# Exploring the BPZ Test Data

_Alex Malz & Phil Marshall_

We have a small dataset to test our `qp` approximations on: 30,000 photometric redshift 1D posterior PDFs, in "gridded" format, from Melissa Graham (UW, LSST). In this notebook we visualize these distributions, and develop machinery to evaluate our approximations on the whole set in "survey mode." 

## Set-up, Ingest

In [None]:
import numpy as np

import matplotlib.pyplot as plt
%matplotlib inline

import qp

In [None]:
with open('bpz_euclid_test_10_2.probs', 'rb') as data_file:
    lines = (line.split(None) for line in data_file)
    lines.next()
    # lines.next()
    pdfs = np.array([[float(line[k]) for k in range(1,len(line))] for line in lines])
data_file.close()

In [None]:
print(np.shape(pdfs))

We'll need an array of redshifts too, the $z$ in $p(z)$. This is 350 elements long, for the data we are using.

In [None]:
# fake_zs = np.arange(0., 1., 1./350)
z = np.arange(0.01, 3.51, 0.01, dtype='float')

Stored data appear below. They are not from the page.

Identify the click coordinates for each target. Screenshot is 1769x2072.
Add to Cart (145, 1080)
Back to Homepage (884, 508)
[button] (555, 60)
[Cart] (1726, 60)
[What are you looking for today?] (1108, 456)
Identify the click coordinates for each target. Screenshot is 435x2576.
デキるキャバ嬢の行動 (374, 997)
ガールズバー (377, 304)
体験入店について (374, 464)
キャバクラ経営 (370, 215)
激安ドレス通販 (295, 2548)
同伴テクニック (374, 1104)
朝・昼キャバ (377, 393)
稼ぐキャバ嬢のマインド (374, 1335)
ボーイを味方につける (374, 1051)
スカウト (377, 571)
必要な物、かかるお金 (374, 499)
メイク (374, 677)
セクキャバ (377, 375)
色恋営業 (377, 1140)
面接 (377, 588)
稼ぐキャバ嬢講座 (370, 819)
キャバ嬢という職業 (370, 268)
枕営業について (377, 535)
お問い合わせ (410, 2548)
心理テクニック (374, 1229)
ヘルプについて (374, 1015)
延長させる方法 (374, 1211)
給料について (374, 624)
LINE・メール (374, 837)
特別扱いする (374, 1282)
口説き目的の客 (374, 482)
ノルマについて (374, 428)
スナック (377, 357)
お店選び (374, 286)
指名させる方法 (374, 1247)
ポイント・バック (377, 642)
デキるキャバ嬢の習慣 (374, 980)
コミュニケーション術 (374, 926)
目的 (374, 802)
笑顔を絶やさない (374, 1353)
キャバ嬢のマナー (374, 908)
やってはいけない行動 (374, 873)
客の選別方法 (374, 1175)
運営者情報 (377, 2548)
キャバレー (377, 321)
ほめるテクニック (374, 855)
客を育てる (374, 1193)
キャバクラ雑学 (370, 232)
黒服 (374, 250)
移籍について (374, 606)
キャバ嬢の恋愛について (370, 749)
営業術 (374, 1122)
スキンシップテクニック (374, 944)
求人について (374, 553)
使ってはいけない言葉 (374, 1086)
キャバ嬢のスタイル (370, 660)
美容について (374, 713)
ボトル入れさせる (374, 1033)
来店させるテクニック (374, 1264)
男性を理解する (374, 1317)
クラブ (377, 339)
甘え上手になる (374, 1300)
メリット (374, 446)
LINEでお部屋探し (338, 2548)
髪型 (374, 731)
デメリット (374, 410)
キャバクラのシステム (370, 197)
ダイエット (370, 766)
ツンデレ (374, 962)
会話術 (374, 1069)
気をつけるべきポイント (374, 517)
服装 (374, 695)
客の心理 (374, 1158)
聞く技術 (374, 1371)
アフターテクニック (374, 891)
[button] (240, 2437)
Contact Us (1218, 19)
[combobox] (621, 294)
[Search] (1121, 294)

## Visualizing the BPZ $p(z)$'s

Let's plot a few PDFs, using the `qp` class.

In [None]:
print(pdfs[1])

In [None]:
plt.plot(z, pdfs[1])
plt.xlabel('redshift $z$', fontsize=16);

In [None]:
G = qp.PDF(gridded=(z, pdfs[1]))
G.plot()

## Approximating the BPZ $p(z)'s$

First let's try drawing some samples:

In [None]:
samples = G.sample(100, vb=True)
S = qp.PDF(samples=samples)
S.plot()

This throws an error: 
```
---------------------------------------------------------------------------
UnboundLocalError                         Traceback (most recent call last)
<ipython-input-45-e72df3b030ba> in <module>()
----> 1 samples = G.sample(100, vb=True)
      2 S = qp.PDF(samples=samples)
      3 S.plot()

/Users/pjm/work/bayesian/qp/qp/pdf.py in sample(self, N, infty, using, vb)
    286                 weights = self.histogram[1]
    287 
--> 288             ncats = len(weights)
    289             cats = range(ncats)
    290             sampbins = [0]*ncats

UnboundLocalError: local variable 'weights' referenced before assignment
```
Sampling from gridded representations seems not to work. Let's try making some quantiles instead:

In [None]:
quantiles = G.quantize(number=10)
Q = qp.PDF(quantiles=quantiles)
Q.plot()

Quantiles cannot be computed directly from gridded PDFs - we need to make a GMM model first, and use this to instantiate a PDF object using that GMM as `truth`.